38. It is an admitted fact that in the present case the work was completed on 20.09.2013 and that the final bill was prepared by the Respondent on 12.11.2018, which has been accepted by the Appellant. The scheme of the GCC and the way the parties understood the same by acting upon it would be relevant while determining the right to sue, and accrual of the cause of action. Once the final bill was prepared and accepted, the amount due was determined and only then the claim for payment could have been effectively asserted.
39. In this background, the preparation and certification of the final bill constitutes the trigger for commencement of period of limitation. Therefore, the date 12.11.2018 is the point from which the period of limitation is required to be computed.
40. As the period of limitation for the purpose of filing the Suit commenced on the date on which the final bill was prepared i.e., 12.11.2018 and certified by the Respondent, three (3) years for the purpose of filing the Suit expired on 11.11.2021. However, by virtue of Cognizance for Extension of Limitation, In re, (supra) the period from 15.03.2020 to 28.02.2022 was excluded from the computation of limitation. Further, the Supreme Court in Arif Azim (supra) has held that the balance period of limitation available as on 15.03.2020 would become available from 01.03.2022.
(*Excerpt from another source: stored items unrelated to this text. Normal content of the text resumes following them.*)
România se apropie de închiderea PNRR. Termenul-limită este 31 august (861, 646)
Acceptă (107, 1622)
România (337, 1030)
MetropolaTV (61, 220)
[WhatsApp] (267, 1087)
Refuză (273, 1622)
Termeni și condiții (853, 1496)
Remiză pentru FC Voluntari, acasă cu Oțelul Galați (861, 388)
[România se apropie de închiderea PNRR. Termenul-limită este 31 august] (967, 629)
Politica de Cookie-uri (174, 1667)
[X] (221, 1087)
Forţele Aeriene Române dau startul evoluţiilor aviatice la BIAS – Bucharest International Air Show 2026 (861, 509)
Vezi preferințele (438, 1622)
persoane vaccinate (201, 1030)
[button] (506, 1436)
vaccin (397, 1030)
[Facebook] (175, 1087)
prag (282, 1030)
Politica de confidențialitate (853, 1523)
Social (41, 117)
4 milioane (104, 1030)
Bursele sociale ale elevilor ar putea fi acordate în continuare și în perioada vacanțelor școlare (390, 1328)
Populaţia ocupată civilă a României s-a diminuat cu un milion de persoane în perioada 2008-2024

41. Applying the above periods, the limitation to file Suit expired 11.11.2021. However, since period of 715 days from 15.03.2020 to 28.02.2022 was excluded, 606 days were available as on 15.03.2020, which became available to the Appellant from 01.03.2022. In view of the same, the extended period of limitation expired on 28.10.2023. As the Suit was filed on 14.03.2023, the same was within the period of limitation. Hence, the dismissal of the Suit on the sole ground of limitation is unsustainable.
42. Consequently, as neither party has challenged the Impugned Judgment to the extent it decides the Issue Nos. 1 and 2 in favour of the Appellant and against the Respondent, the Suit is decreed in the terms of paragraph 61 of the Impugned Judgment. Accordingly, the Appellant is entitled to recover from the Respondent the following amounts:
(i) An amount of Rs. 13,84,264/- along with interest at 8% from
(ii) EMD amount of Rs. 29,350/- along with interest at 8% per annum if the said amount is not already paid by the Respondent to the Appellant.
(iii) Amount of difference between VAT and GST at 12% to be payable within 60 days from the date on which the Appellant submits proof of deposit of tax to the Respondent and, if there is any delay in payment by the Respondent, the Respondent shall be liable to pay interest at 8% per annum for the delayed period.
(iv) Costs of the Suit
43. In view of the above, the Appeal is hereby allowed and the Impugned Judgment dated 10.07.2024 is set aside to the extent it holds the Suit filed by the Appellant was time barred, and the Suit is decreed in the aforesaid terms. Let the decree sheet be drawn up accordingly. Pending application(s), if any, stand disposed of. No order as to costs.